El Museo de Antropología de Xalapa abrió al público su altar y ofrenda, realizado a la manera en que se instala en Atlahuilco, Veracruz, población localizada en la región de las Altas Montañas, en la sierra de Zongolica, el municipio de Atlahuilco –palabra náhuatl que en español significa “en el agua clara o iluminada”– conserva sus raíces indígenas de origen nahuatl en sus fiestas y tradiciones.
Como ejemplo están las festividades en torno a la celebración del Día de Muertos, las que inician el 30 de octubre y terminan el 3 de noviembre. En días previos, en las calles se puede observar la preparación, con las personas llevando leña para cocer los típicos tamales e inicia la compra de la cerámica local. Estos preparativos también incluyen la limpieza general de la casa para recibir a las visitas.

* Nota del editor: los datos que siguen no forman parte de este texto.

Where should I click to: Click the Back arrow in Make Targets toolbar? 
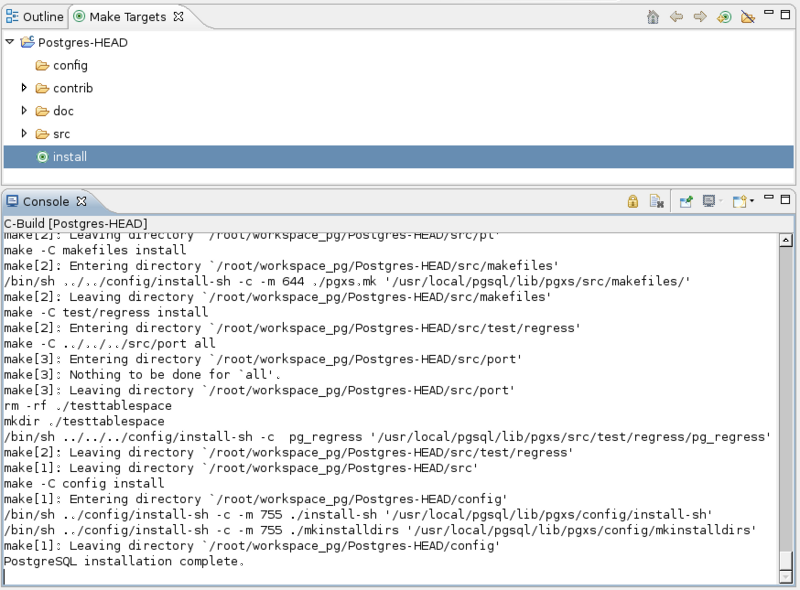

En la ficha de sala el MAX se explica que el altar se coloca a partir del 30 de octubre se coloca el altar conformado por una mesa o repisa cubierta de plástico o mantel blanco bordado con diseños en forma de zigzag. En la pared, sobre papel blanco o de color, se colocan imágenes religiosas y objetos utilizados en rituales como collares de hojas secas y velas.
“El arco es rectangular, con una altura que no rebasa el nivel de la pared, conformado por 5 varas, 2 de cada lado y una atravesada; va forrado de hojas de un árbol local denominado axocopaqui, o con hojas de pino de la variedad tlatzca; encima de éste se amarran con hilo flores de cempasúchil y otras más se ponen en floreros. Se coloca también un caminito de pétalos de cempasúchil y un jarro de agua. Al terminar el altar se sahúma y se pone café con pan.”
“Para el día 31 de octubre se espera a los difuntos infantes conocidos como cocone; la ofrenda consta de mole, tamales de frijol y carne, pan, chocolate, atole de calabaza, dulce tradicional, refrescos, frutas y juguetes. El día 1° de noviembre llegan los difuntos adultos; a la ofrenda se le agregan cigarros, café y aguardiente. Además se coloca la ropa del ser querido fallecido en una canasta de palma que se sahúma y se guarda el siguiente día.”
“El día 2 de noviembre es costumbre intercambiar ofrendas entre familiares. Los padrinos tienen la obligación de regalar a los ahijados borregos, aves de corral, dinero o ropa. El 3 de noviembre se realiza la visita al cementerio con la ofrenda que se tenía en casa.”
En algunas comunidades de aquella zona, cuando llega el 30 de noviembre, está la costumbre de hacer más tamales, frescos, para colocarlos en el altar, se sahúma y se reza en náhuatl para despedir a los muertos que no quisieron irse el día 3.